Pixel coordinate grounding data:

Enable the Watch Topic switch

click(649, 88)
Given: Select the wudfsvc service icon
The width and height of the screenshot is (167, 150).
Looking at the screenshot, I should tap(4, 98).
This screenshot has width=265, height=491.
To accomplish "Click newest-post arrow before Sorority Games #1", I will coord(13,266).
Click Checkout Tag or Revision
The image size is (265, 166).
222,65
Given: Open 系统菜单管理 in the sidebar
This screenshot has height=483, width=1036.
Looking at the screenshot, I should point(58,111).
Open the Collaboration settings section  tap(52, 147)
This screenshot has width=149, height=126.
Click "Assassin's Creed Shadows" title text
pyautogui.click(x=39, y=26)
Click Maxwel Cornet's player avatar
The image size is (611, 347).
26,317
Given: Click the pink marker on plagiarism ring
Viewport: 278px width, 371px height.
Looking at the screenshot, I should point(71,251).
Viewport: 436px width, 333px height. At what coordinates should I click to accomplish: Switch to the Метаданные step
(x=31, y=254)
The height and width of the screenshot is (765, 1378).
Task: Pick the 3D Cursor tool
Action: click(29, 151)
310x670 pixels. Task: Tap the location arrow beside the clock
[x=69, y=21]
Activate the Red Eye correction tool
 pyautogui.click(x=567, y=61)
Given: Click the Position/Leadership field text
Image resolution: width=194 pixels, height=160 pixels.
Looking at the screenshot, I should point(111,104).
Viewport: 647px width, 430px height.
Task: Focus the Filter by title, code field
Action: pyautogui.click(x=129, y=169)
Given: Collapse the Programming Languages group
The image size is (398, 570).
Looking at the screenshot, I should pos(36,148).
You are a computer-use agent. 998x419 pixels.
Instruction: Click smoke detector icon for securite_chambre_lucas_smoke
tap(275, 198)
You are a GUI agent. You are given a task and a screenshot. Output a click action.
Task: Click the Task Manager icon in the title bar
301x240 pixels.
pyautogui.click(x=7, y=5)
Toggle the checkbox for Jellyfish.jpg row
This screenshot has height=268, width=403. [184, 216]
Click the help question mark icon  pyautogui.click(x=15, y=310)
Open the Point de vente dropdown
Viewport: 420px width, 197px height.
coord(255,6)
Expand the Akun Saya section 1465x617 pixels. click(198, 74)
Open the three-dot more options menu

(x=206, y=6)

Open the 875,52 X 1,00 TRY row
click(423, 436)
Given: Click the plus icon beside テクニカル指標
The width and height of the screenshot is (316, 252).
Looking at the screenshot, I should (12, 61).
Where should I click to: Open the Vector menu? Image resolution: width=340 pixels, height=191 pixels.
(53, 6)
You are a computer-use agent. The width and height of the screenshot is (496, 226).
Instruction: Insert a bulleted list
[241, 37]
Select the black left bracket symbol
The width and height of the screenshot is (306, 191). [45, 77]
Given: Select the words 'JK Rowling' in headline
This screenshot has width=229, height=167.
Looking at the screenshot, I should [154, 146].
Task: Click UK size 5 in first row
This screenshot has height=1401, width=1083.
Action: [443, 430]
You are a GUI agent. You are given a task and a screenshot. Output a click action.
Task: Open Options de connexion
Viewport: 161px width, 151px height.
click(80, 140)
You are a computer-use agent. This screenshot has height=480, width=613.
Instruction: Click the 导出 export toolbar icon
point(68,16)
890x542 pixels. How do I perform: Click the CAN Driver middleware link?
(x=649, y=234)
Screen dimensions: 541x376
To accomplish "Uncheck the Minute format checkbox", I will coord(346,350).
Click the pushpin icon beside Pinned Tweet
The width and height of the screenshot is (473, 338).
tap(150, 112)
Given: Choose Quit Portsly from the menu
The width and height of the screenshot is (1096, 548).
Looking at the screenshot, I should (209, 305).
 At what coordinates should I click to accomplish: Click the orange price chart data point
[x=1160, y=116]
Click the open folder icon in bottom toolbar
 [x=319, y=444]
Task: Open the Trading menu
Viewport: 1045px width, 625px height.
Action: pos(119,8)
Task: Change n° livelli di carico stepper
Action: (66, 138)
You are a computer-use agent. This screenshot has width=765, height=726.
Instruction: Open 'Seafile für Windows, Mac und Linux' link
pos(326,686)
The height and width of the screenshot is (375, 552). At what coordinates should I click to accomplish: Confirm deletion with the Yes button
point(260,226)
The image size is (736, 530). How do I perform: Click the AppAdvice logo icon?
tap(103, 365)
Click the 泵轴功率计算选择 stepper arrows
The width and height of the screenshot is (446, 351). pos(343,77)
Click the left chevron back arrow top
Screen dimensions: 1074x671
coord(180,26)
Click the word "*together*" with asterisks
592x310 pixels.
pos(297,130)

■ Aim of the exercise
One stretch of the lines above is wanted, from the line that contains "Open the Collaboration" through the line that contains "You are a computer-use agent. The". Output it exactly.

■ Exercise solution
Open the Collaboration settings section  tap(52, 147)
This screenshot has width=149, height=126.
Click "Assassin's Creed Shadows" title text
pyautogui.click(x=39, y=26)
Click Maxwel Cornet's player avatar
The image size is (611, 347).
26,317
Given: Click the pink marker on plagiarism ring
Viewport: 278px width, 371px height.
Looking at the screenshot, I should point(71,251).
Viewport: 436px width, 333px height. At what coordinates should I click to accomplish: Switch to the Метаданные step
(x=31, y=254)
The height and width of the screenshot is (765, 1378).
Task: Pick the 3D Cursor tool
Action: click(29, 151)
310x670 pixels. Task: Tap the location arrow beside the clock
[x=69, y=21]
Activate the Red Eye correction tool
 pyautogui.click(x=567, y=61)
Given: Click the Position/Leadership field text
Image resolution: width=194 pixels, height=160 pixels.
Looking at the screenshot, I should point(111,104).
Viewport: 647px width, 430px height.
Task: Focus the Filter by title, code field
Action: pyautogui.click(x=129, y=169)
Given: Collapse the Programming Languages group
The image size is (398, 570).
Looking at the screenshot, I should pos(36,148).
You are a computer-use agent. 998x419 pixels.
Instruction: Click smoke detector icon for securite_chambre_lucas_smoke
tap(275, 198)
You are a GUI agent. You are given a task and a screenshot. Output a click action.
Task: Click the Task Manager icon in the title bar
301x240 pixels.
pyautogui.click(x=7, y=5)
Toggle the checkbox for Jellyfish.jpg row
This screenshot has height=268, width=403. [184, 216]
Click the help question mark icon  pyautogui.click(x=15, y=310)
Open the Point de vente dropdown
Viewport: 420px width, 197px height.
coord(255,6)
Expand the Akun Saya section 1465x617 pixels. click(198, 74)
Open the three-dot more options menu

(x=206, y=6)

Open the 875,52 X 1,00 TRY row
click(423, 436)
Given: Click the plus icon beside テクニカル指標
The width and height of the screenshot is (316, 252).
Looking at the screenshot, I should (12, 61).
Where should I click to: Open the Vector menu? Image resolution: width=340 pixels, height=191 pixels.
(53, 6)
You are a computer-use agent. The width and height of the screenshot is (496, 226).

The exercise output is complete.